Il premier turco Recep Tayyp Erdogan, in visita in Spagna, ha annunciato che le autorità turche hanno sventato un tentativo di colpo di Stato militare e “oltre 40 persone sono state fermate”. Stando a quanto riferito dai quotidiani turchi, il tentato golpe potrebbe essere ricollegabile alla rete costruita da “Ergenekon”, un’organizzazione segreta che avrebbe come obiettivo la destabilizzazione del Paese e del governo di Ankara.
Il piano originario prevedeva infatti l’istallazione di due bombe in due moschee di Istanbul per far salire la tensione con la Grecia che, in extremis, sarebbe dovuta intervenire rivelando tutta la debolezza dell’attuale governo Erdogan. Il piano è anche stato denominato, dai suoi ideatori, “Balyoz”, martello.
Al momento ci sono almeno 300 persone sotto processo perché accusate di fare parte di questa organizzazione.

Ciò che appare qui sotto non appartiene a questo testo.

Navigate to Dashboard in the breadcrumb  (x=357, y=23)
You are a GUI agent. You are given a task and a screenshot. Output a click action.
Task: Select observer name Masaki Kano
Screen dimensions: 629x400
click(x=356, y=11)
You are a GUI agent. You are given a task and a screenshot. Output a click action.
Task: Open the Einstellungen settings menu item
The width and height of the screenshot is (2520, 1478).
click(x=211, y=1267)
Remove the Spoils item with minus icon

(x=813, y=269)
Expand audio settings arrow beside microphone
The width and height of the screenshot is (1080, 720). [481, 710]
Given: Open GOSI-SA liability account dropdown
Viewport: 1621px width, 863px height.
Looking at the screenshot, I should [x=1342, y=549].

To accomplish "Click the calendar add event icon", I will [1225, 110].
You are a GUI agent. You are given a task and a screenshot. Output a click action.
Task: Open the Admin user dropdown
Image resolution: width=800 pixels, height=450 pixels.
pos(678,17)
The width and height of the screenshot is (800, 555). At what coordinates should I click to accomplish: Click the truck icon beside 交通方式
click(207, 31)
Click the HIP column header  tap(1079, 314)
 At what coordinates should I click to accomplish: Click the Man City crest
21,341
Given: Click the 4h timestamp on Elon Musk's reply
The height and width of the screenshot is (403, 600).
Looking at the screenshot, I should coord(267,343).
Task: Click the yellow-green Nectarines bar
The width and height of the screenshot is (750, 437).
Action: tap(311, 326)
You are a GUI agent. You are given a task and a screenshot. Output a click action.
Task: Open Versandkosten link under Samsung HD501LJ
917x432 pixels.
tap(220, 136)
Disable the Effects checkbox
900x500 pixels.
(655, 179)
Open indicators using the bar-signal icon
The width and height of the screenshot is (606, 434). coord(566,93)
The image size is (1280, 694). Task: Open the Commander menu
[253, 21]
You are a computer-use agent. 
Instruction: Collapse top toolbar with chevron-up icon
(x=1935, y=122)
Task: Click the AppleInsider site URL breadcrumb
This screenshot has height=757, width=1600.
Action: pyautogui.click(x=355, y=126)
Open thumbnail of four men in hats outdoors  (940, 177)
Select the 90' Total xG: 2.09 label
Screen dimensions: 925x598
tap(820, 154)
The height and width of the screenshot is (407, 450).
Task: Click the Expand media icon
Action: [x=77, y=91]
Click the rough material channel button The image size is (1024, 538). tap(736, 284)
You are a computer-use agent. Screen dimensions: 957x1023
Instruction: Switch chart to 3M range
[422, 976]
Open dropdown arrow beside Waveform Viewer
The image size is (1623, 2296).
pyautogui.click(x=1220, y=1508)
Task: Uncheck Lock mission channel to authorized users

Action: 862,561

Con la”retata” di oggi sono finite in manette 40 persone tra cui anche personalità note al popolo turco: l’ex comandante delle forze aeree Ibrahim Firtina, il generale Engin Alan e altri 10 ufficiali. A completare la lista anche due militari in pensione: il generale Cetin Dogan e il generale Suha Tanyrli, le cui abitazioni sono state sottoposte a perquisizione.
Oltre ai militari, fra gli arrestati di questa mattina, c’è anche Ozden Ornek, autore di alcuni diari controversi usciti nel 2004, che parlavano di un golpe in preparazione da parte di quattro alti gradi dell’esercito. Gli occhi adesso sono tutti puntati sulla reazione delle forze armate. Il capo di Stato maggiore dell’esercito, il generale Ilker Basbug, ha fatto sapere di aver annullato all’ultimo minuto il suo viaggio in Egitto.
Saranno pure golpisti ma ci sono cascati come polli. Sembra la ripetizione della trappola Tejero a Madrid esattamente ventinove anni fa. Quest’azione spinge, e con celerità, Ankara verso Bruxelles.
Gli interessi europei però – ed anche quelli turchi – non stanno in nessuna delle soluzioni che vengono proposte nell’alternativa comunemente presentata, ovvero non sono nella reciproca e ostile tensione religiosa alla teocon/fondamentalismo islamico, né nell’integrazione reciproca nell’Unione. Essi risiedono in una cooperazione commerciale e strategica che mantenga le diverse peculiarità e i campi d’intervento.
Le zone d’influenza turca, da cui una spinta pilotata ad ovest tende a sottrarla, si estendono nel suo est e nel suo nord-est, verso l’Asia centrale, in rapporto ambiguo e bivalente con l’Iran e in competizione con Israele e il partito atlantico e non, invece, ad ovest in un mix incomprensibile che, oltre a rivelarsi pernicioso per loro e per noi, avvantaggia tutti i suoi competitori storici e geografici.
Per questa soluzione è necessario, anzi è d’importanza vitale, impegnarsi seriamente, da una parte e dall’altra dei Dardanelli. E dall’altra parte, ciò sorprenderà qualcuno, molto più degli islamisti (solitamente più che propensi all’entrata nella Ue) ad essere ostili all’integrazione nella Ue sono i laici della tradizione di Ataturk che sono coloro con i quali maggiormente potremmo trovare un accordo felice per entrambi.